EXERCISE BRIEF:
Write out the lines from the top of the material through the line with "All Posts (227, 153)", exactly and with nothing added.

DATA FOR THE TASK:
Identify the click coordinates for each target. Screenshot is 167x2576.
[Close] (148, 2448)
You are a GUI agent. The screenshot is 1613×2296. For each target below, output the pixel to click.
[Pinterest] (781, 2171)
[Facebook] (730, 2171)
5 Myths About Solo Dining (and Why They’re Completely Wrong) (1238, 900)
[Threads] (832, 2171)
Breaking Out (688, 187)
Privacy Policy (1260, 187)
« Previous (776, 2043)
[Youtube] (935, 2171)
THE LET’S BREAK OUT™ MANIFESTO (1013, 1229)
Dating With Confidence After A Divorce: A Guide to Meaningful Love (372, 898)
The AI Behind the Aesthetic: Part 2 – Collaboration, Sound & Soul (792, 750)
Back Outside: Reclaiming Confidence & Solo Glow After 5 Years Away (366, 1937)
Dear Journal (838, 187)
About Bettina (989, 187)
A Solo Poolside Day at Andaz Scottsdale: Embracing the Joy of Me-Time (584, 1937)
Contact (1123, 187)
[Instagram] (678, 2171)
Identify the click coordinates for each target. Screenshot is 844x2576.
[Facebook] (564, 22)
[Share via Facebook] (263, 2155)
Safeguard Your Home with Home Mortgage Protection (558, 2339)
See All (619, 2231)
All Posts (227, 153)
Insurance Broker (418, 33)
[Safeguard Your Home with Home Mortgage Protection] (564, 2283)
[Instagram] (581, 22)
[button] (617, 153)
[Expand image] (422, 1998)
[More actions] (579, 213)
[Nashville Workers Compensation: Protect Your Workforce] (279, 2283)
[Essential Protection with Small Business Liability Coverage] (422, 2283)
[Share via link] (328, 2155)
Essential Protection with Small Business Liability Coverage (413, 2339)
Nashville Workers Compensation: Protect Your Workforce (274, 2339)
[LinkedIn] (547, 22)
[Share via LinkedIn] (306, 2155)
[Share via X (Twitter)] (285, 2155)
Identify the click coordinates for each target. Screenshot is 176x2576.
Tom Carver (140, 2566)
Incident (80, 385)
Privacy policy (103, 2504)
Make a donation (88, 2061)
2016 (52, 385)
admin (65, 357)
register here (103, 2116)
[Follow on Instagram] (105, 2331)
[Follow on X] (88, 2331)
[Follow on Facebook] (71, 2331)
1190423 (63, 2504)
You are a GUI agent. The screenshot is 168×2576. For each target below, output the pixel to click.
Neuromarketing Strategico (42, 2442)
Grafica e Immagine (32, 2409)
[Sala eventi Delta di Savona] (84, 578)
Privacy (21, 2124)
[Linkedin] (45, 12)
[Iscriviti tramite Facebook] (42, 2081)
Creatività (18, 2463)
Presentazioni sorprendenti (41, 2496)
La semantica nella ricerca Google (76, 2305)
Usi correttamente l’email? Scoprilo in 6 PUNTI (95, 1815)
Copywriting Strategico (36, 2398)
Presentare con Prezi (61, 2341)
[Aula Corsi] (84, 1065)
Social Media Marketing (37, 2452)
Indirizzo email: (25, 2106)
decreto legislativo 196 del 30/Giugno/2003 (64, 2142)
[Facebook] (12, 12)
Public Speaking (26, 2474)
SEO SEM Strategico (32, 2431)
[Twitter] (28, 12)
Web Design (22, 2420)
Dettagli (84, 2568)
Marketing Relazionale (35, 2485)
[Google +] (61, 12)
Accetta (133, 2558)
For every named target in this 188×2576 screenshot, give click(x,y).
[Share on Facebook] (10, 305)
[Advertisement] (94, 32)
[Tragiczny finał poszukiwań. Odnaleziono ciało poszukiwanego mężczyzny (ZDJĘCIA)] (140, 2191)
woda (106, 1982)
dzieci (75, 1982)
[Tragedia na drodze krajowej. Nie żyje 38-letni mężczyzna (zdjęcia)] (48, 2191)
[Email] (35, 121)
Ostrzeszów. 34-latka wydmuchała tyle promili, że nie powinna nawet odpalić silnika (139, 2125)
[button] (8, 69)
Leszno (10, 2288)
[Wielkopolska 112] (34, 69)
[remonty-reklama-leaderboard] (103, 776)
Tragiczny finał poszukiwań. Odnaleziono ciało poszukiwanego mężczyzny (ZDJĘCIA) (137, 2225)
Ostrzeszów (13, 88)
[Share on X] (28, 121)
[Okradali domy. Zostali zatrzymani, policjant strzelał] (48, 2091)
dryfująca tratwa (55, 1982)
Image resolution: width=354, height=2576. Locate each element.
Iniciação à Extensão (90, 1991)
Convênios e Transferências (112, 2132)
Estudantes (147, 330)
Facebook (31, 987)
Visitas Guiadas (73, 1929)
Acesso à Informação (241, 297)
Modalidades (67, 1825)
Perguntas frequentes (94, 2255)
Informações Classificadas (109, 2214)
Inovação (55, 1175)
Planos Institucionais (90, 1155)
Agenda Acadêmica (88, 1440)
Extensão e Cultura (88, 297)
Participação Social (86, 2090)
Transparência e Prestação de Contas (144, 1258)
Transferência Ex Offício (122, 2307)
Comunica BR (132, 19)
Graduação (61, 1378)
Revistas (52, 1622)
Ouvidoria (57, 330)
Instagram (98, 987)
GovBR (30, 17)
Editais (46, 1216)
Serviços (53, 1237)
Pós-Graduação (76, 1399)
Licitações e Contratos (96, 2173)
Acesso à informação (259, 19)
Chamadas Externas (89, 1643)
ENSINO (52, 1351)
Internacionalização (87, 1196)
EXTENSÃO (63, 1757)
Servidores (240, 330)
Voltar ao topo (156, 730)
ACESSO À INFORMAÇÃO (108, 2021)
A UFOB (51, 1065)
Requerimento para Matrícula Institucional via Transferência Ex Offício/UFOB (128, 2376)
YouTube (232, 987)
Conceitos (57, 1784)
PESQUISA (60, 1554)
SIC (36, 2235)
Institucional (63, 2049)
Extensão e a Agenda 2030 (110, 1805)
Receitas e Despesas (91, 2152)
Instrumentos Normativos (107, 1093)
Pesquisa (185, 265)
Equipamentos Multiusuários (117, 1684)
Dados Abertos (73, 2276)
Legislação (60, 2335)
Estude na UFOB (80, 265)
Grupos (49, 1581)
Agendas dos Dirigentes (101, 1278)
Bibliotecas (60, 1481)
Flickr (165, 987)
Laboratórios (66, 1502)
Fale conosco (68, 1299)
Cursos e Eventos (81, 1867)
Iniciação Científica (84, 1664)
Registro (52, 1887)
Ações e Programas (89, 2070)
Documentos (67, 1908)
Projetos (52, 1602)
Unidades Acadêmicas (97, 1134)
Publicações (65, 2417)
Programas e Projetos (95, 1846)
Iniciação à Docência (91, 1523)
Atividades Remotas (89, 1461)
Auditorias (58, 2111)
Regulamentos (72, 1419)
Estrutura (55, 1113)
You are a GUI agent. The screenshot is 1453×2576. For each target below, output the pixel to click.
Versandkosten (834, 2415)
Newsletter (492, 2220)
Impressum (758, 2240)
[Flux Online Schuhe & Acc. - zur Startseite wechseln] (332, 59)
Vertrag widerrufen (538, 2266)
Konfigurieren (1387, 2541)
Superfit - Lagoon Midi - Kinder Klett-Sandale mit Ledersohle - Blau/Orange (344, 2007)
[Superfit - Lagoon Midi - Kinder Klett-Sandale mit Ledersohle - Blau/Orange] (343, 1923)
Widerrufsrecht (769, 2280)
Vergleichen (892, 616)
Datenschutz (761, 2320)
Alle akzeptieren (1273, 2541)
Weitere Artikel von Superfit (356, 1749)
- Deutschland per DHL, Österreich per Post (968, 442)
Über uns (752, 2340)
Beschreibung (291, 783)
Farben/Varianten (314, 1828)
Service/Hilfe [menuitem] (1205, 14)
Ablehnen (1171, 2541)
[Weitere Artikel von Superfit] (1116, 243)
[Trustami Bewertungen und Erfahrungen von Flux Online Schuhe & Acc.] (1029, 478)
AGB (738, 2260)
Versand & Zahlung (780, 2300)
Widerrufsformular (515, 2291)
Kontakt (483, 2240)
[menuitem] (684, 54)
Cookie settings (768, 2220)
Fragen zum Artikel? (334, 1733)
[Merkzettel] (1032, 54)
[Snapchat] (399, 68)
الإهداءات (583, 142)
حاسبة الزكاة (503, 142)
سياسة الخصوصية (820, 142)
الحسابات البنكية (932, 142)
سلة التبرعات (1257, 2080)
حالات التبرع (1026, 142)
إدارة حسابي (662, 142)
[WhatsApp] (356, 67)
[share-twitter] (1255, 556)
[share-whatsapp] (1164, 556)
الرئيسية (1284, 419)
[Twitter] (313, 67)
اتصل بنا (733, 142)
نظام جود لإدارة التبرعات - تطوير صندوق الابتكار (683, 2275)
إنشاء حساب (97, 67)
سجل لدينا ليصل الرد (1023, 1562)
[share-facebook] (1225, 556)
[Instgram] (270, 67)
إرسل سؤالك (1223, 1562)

RESULT FOR THIS EXERCISE:
Identify the click coordinates for each target. Screenshot is 167x2576.
[Close] (148, 2448)
You are a GUI agent. The screenshot is 1613×2296. For each target below, output the pixel to click.
[Pinterest] (781, 2171)
[Facebook] (730, 2171)
5 Myths About Solo Dining (and Why They’re Completely Wrong) (1238, 900)
[Threads] (832, 2171)
Breaking Out (688, 187)
Privacy Policy (1260, 187)
« Previous (776, 2043)
[Youtube] (935, 2171)
THE LET’S BREAK OUT™ MANIFESTO (1013, 1229)
Dating With Confidence After A Divorce: A Guide to Meaningful Love (372, 898)
The AI Behind the Aesthetic: Part 2 – Collaboration, Sound & Soul (792, 750)
Back Outside: Reclaiming Confidence & Solo Glow After 5 Years Away (366, 1937)
Dear Journal (838, 187)
About Bettina (989, 187)
A Solo Poolside Day at Andaz Scottsdale: Embracing the Joy of Me-Time (584, 1937)
Contact (1123, 187)
[Instagram] (678, 2171)
Identify the click coordinates for each target. Screenshot is 844x2576.
[Facebook] (564, 22)
[Share via Facebook] (263, 2155)
Safeguard Your Home with Home Mortgage Protection (558, 2339)
See All (619, 2231)
All Posts (227, 153)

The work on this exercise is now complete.